We zien Schmidt zijn hand verliezen op het eiland van zijn jeugd en we zien hem zijn grote liefde ontdekken. Schmidts leven speelt zich af tijdens de nadagen van tsaristisch Rusland en onder de Weimarrepubliek, maar het is uiteindelijk de tegenwind van de nazi’s die hem tot waanzin zal drijven. In Het tegenwindschip is Jaan Kross wederom onvermoeibaar op zoek naar wat mensen drijft en hoe ze zich handhaven in de marge van de grote geschiedenis.

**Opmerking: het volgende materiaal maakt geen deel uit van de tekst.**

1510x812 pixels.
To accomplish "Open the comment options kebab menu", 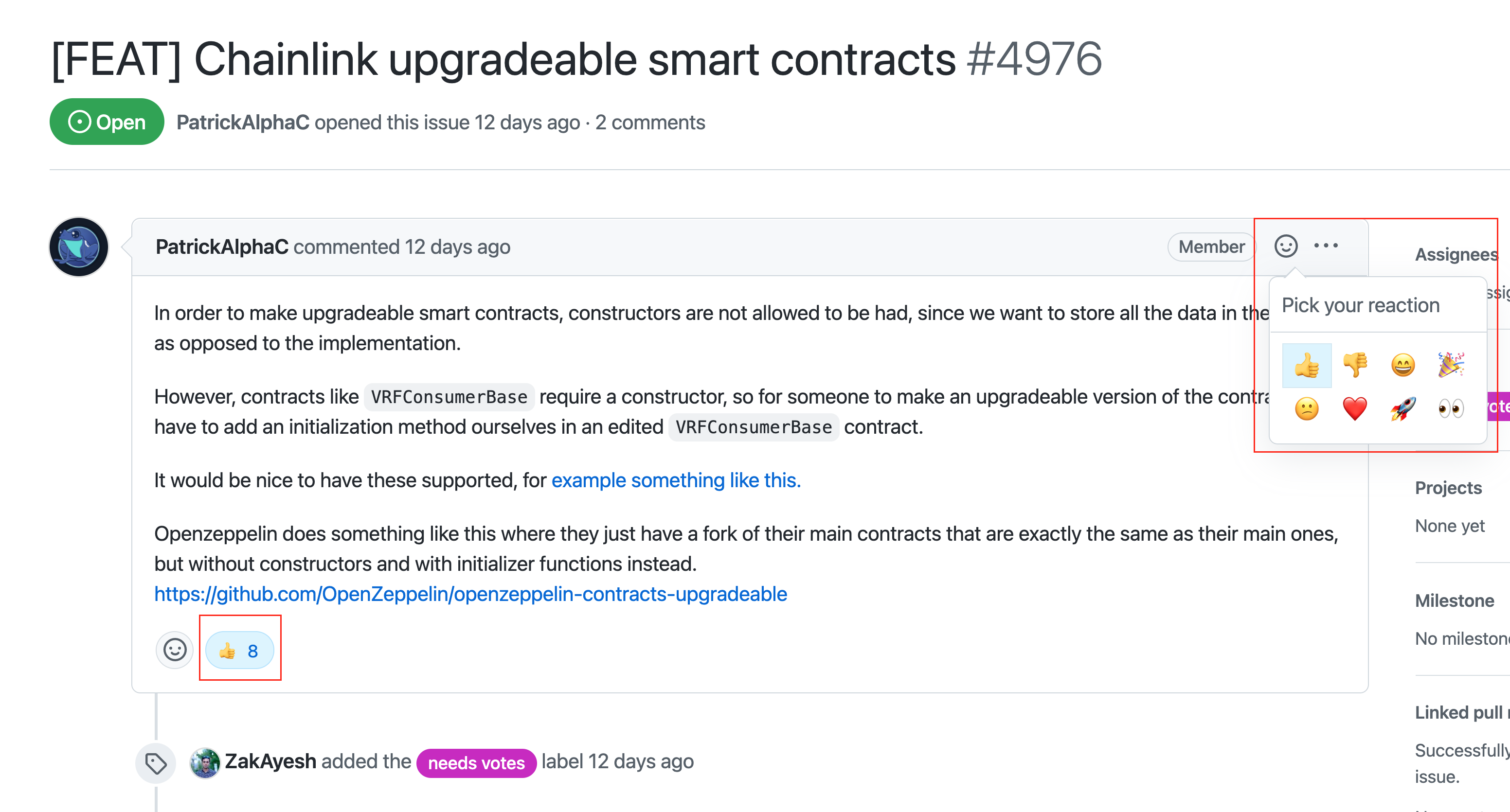I will (x=1327, y=247).
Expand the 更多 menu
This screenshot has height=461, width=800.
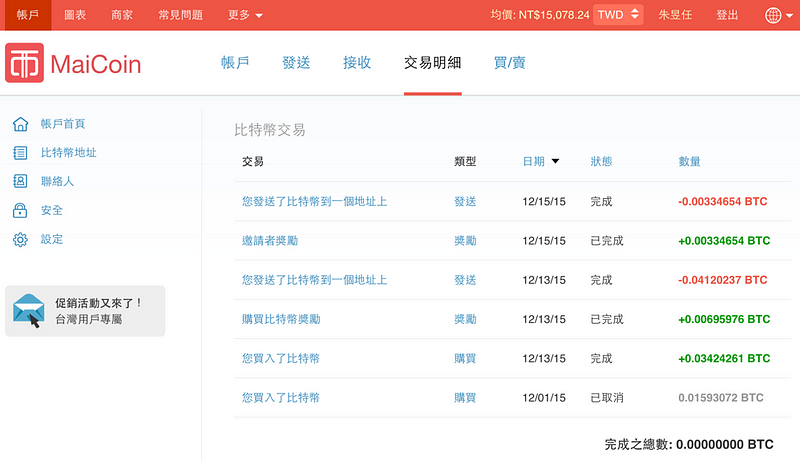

Jaan Kross (1920-2007) startte zijn literaire carrière in de jaren vijftig na zijn terugkeer uit Siberië, waar hij acht jaar gedwongen woonde. Na zijn ballingschap specialiseerde hij zich in het genre van de historische roman. Kross wordt algemeen gezien als de grootste Estische schrijver van de twintigste eeuw.
Over Tussen drie plagen:
‘Een daverend boek, meeslepend zonder ooit te emotioneel te worden.’
Trouw
‘Dit lijvige boek leest als een trein, biedt universele waarheden over collaboratie, verzet en conformisme, schittert in zijn rijke taal en beschrijvingen, openbaart de menselijke psyche in al zijn geledingen en vertelt ook nog eens een ontroerend, waargebeurd verhaal.’
NRC Handelsblad •••••
‘Bomvol intriges en avonturen, maar ook een onvergetelijk psychologisch portret in een prachtige rijke taal.’